Mesosciera Hampson
Type
species: typica Hampson,
Ghana.
The
facies of the type species is also as described below for orientalis
Hampson.
The male antennae are ciliate. The labial palps are relatively short, extending
only slightly beyond the head.
The male
abdomen of orientalis (no males of the type species were available) has the
sclerites of the eighth segment with their distal margins slightly bilobed and
with apodemes on the tergite, but otherwise unmodified. The genitalia have the
uncus long, slender, almost straight, with a small apical spur. The valves are
robustly sclerotised, complexly folded, tapering distally. The interior margins
of the valves are closely associated over some distance, overlapping the juxta
which is of the inverted ‘V’ type. The saccus is narrow, apically square.

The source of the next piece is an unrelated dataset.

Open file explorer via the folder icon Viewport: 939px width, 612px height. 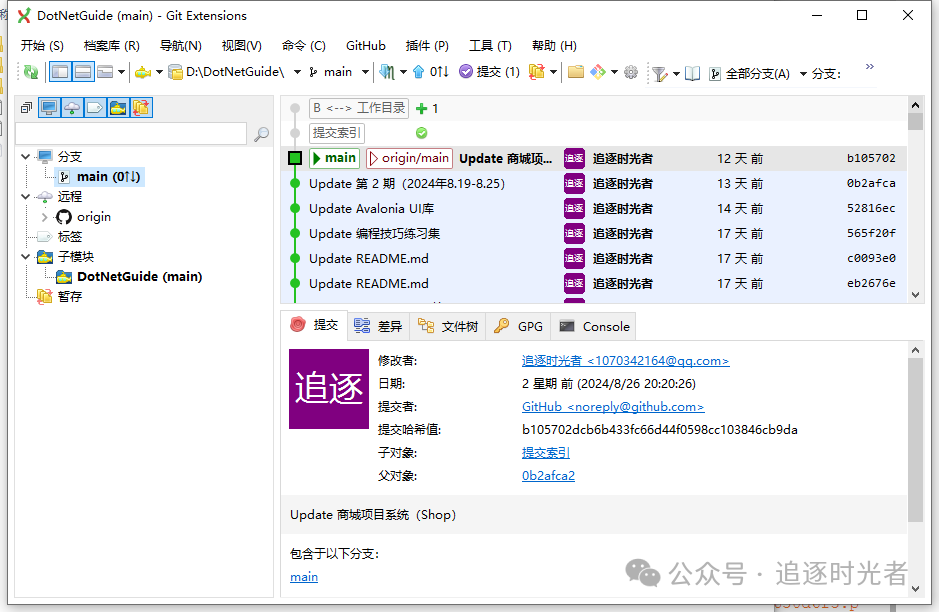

The aedeagus vesica is small, narrow.
The
female of orientalis has the ostium set within the posterior margin of the
seventh segment. The ductus is long, obtusely angled centrally. The pyriform
corpus bursae is set asymmetrically on it, with the ductus seminalis arising
from a slightly reflexed lobe at its base. There is delicate scobination
throughout the bursa but no signum. The type species is similar but has a
shorter ductus, unless the part of the ductus distal to the angle in orientalis
is
the narrowed basal part of the corpus bursae (which would put the origin of the
ductus seminalis in a similar position in each).
There is
one further African species in addition to the type species and the one below.
Poole (1989) included a further African species, picta
Hampson,
in the genus, but this is arranged as a synonym of Bonaberiana crassisquama Strand,
together with Saroba
cyanescens Hampson, in the BMNH collection.